__Exercise__. Output only the lines below from the one containing "This screenshot has width=1200, height=766." to the one containing "Open the TC", exactly as written, both ends kept.

__Records for the exercise__.

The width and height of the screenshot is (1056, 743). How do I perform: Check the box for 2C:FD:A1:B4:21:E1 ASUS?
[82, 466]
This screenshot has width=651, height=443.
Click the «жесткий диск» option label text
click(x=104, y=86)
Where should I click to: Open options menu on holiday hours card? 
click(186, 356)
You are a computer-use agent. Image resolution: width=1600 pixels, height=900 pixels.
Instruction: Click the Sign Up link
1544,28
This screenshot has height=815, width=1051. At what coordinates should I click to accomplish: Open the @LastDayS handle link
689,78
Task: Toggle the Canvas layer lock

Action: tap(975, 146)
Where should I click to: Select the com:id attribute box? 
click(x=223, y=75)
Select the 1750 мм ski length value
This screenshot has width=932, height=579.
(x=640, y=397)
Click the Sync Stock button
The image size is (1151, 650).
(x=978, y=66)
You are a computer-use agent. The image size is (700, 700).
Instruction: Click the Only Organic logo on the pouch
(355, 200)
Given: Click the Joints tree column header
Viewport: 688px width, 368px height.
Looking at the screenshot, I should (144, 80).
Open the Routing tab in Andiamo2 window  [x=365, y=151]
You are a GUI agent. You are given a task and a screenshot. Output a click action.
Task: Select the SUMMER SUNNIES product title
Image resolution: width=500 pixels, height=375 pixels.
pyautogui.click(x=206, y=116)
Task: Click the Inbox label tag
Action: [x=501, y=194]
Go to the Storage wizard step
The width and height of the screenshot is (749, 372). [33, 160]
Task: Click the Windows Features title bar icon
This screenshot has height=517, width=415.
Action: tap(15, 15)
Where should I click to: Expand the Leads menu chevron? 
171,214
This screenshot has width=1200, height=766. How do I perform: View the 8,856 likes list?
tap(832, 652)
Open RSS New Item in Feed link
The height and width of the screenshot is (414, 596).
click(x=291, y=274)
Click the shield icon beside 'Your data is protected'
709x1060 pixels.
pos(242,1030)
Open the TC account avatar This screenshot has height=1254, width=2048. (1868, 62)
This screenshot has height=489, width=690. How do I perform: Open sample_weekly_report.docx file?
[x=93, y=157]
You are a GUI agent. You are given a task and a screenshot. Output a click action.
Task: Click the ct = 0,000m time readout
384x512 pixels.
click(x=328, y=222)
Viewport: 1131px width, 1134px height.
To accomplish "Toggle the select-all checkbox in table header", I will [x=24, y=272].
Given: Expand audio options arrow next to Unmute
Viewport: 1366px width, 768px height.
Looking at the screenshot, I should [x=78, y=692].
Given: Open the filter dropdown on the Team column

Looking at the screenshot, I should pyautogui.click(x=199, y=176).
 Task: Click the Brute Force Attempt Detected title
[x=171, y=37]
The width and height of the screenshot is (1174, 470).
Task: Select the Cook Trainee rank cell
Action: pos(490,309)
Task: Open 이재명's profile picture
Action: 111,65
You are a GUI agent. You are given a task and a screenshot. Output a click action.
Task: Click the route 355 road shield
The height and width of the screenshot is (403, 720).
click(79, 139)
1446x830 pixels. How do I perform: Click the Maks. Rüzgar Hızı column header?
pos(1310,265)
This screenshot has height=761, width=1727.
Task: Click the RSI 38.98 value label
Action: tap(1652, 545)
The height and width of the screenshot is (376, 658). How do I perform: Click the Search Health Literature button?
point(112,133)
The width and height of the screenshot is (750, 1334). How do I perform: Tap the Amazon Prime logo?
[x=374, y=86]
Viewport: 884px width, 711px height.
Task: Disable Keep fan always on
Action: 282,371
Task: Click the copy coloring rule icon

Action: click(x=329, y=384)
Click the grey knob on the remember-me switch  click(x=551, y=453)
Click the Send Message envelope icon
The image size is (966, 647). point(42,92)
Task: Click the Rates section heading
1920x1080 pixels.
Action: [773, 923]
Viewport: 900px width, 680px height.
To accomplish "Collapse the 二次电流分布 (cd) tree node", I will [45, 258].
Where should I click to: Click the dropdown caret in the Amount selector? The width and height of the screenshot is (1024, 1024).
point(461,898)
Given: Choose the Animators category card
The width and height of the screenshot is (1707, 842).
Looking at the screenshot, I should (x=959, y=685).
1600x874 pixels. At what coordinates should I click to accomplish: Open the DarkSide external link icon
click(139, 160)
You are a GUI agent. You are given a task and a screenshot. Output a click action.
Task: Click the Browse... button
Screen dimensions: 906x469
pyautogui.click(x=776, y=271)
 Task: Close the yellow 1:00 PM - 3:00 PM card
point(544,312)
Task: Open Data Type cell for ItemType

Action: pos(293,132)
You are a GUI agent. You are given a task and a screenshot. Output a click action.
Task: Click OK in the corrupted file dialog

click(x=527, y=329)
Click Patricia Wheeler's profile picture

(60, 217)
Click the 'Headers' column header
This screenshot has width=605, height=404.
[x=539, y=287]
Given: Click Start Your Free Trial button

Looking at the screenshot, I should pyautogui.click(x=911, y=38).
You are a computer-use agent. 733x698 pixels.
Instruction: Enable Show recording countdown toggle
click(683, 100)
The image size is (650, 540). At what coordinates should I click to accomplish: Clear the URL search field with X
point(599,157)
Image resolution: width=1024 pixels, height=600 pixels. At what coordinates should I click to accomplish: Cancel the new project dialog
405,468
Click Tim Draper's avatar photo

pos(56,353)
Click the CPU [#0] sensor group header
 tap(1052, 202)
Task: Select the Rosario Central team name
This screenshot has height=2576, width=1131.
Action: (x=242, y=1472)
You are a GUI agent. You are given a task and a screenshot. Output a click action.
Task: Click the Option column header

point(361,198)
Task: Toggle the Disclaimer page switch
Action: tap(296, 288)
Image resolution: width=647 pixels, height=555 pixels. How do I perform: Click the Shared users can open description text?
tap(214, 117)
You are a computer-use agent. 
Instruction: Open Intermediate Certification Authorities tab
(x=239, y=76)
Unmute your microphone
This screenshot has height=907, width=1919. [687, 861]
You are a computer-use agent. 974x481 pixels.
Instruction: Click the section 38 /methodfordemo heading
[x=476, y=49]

__Response__.
This screenshot has width=1200, height=766. How do I perform: View the 8,856 likes list?
tap(832, 652)
Open RSS New Item in Feed link
The height and width of the screenshot is (414, 596).
click(x=291, y=274)
Click the shield icon beside 'Your data is protected'
709x1060 pixels.
pos(242,1030)
Open the TC account avatar This screenshot has height=1254, width=2048. (1868, 62)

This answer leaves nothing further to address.